Aggregation is configured as a pair of aggregation function and the column to apply the aggregation.

All types of aggregation function with bounded-sized intermediate result are supported.

Supported Functions

  • MIN
  • MAX
  • SUM
  • AVG

Unsupported Functions

  • DISTINCTCOUNT: Intermediate result Set is unbounded
  • PERCENTILE: Intermediate result List is unbounded

Index Generation Configuration

Multiple index generation configurations can be provided to generate multiple Star-Trees. Each configuration should contain the following properties:

  • dimensionsSplitOrder: An ordered list of dimension names can be specified to configure the split order. Only the dimensions in this list are reserved in the aggregated documents. The nodes will be split based on the order of this list. For example, split at level i is performed on the values of dimension at index i in the list.
  • skipStarNodeCreationForDimensions (Optional, default empty): A list of dimension names for which to not create the Star-Node.
  • functionColumnPairs: A list of aggregation function and column pairs (split by double underscore “__”). E.g. SUM__Impressions (SUM of column Impressions)
  • maxLeafRecords (Optional, default 10000): The threshold T to determine whether to further split each node.

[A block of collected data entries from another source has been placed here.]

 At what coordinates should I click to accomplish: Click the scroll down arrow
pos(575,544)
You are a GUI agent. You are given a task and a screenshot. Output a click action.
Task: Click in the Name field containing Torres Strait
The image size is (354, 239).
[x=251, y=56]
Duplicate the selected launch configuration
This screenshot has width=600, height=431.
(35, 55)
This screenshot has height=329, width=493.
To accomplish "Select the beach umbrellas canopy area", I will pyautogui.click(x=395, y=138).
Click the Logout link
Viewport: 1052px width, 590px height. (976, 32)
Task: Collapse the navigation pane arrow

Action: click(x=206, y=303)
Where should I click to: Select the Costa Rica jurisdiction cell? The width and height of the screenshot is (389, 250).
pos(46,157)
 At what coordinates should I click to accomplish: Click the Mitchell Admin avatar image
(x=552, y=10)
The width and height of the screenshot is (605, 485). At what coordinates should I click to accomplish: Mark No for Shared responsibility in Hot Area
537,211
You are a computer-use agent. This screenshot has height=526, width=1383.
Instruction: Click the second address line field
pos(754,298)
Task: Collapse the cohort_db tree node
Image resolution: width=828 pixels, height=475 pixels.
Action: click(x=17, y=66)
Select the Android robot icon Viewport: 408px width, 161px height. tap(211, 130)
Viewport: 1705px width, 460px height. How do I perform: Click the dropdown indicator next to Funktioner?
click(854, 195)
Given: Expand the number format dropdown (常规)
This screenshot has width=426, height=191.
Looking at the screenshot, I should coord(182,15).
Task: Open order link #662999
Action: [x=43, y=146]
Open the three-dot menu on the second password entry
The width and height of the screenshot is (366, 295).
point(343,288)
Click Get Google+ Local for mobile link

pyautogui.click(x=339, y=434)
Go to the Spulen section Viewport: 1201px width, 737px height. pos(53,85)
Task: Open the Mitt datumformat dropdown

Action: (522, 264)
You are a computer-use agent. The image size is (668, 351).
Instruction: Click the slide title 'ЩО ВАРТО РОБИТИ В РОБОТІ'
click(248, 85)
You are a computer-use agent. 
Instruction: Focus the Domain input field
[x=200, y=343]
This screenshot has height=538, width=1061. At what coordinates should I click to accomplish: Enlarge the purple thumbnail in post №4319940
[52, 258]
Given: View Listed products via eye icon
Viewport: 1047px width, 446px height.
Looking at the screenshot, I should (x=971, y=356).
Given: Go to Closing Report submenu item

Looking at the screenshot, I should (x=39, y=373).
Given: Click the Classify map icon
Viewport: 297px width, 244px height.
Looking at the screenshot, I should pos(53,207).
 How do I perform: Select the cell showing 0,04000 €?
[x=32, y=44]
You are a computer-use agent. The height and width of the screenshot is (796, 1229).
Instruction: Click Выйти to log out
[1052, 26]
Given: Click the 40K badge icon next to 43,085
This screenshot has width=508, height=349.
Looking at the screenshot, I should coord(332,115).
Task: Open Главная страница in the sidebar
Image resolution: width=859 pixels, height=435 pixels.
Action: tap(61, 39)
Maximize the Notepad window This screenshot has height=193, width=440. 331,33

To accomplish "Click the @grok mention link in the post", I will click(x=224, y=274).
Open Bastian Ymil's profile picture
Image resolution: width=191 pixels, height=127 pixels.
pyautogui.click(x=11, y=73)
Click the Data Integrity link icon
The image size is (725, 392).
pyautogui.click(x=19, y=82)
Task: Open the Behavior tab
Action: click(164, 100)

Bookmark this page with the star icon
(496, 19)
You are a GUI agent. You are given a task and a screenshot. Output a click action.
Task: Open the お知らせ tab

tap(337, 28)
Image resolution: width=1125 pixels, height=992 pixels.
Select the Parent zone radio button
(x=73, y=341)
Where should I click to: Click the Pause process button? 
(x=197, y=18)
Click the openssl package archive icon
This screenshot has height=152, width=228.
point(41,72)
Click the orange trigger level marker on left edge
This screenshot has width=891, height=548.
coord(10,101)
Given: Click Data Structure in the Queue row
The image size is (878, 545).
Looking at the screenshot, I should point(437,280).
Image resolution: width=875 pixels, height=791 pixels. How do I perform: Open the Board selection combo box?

For our example data set, with the following example configuration, the tree and documents should be something like below.


  "dimensionsSplitOrder": [
  "skipStarNodeCreationForDimensions": [],
  "functionColumnPairs": [
  "maxLeafRecords": 1

Tree Structure

The values in the parentheses are the aggregated sum of Impressions for all the documents under the node.


Star-Tree Example

Star-Tree documents

Country Browser Locale SUM__Impressions
CA Chrome en 400
CA Firefox fr 200
MX Safari en 100
MX Safari es 300
USA Chrome en 600
USA Firefox en 400
USA Firefox es 200
CA * en 400
CA * fr 200
CA * * 600
MX Safari * 400
USA Firefox * 600
USA * en 1000
USA * es 200
USA * * 1200
* Chrome en 1000
* Firefox en 400
* Firefox es 200
* Firefox fr 200
* Firefox * 800
* Safari en 100
* Safari es 300
* Safari * 400
* * en 1500
* * es 500
* * fr 200
* * * 2200

Query Execution

For query execution, the idea is to first check metadata to determine whether the query can be solved with the Star-Tree documents, then traverse the Star-Tree to identify documents that satisfy all the predicates. After applying any remaining predicates that were missed while traversing the Star-Tree to the identified documents, apply aggregation/group-by on the qualified documents.

The algorithm to traverse the tree can be described as follows:

  • Start from root node.
  • For each level, what child node(s) to select depends on whether there are any predicates/group-by on the split dimension for the level in the query.
    • If there is no predicate or group-by on the split dimension, select the Star-Node if exists, or all child nodes to traverse further.
    • If there are predicate(s) on the split dimension, select the child node(s) that satisfy the predicate(s).
    • If there is no predicate, but there is a group-by on the split dimension, select all child nodes except Star-Node.
  • Recursively repeat the previous step until all leaf nodes are reached, or all predicates are satisfied.
  • Collect all the documents pointed to by the selected nodes.
    • If all predicates and group-bys are satisfied, pick the single aggregated document from each selected node.
    • Otherwise, collect all the documents in the document range from each selected node.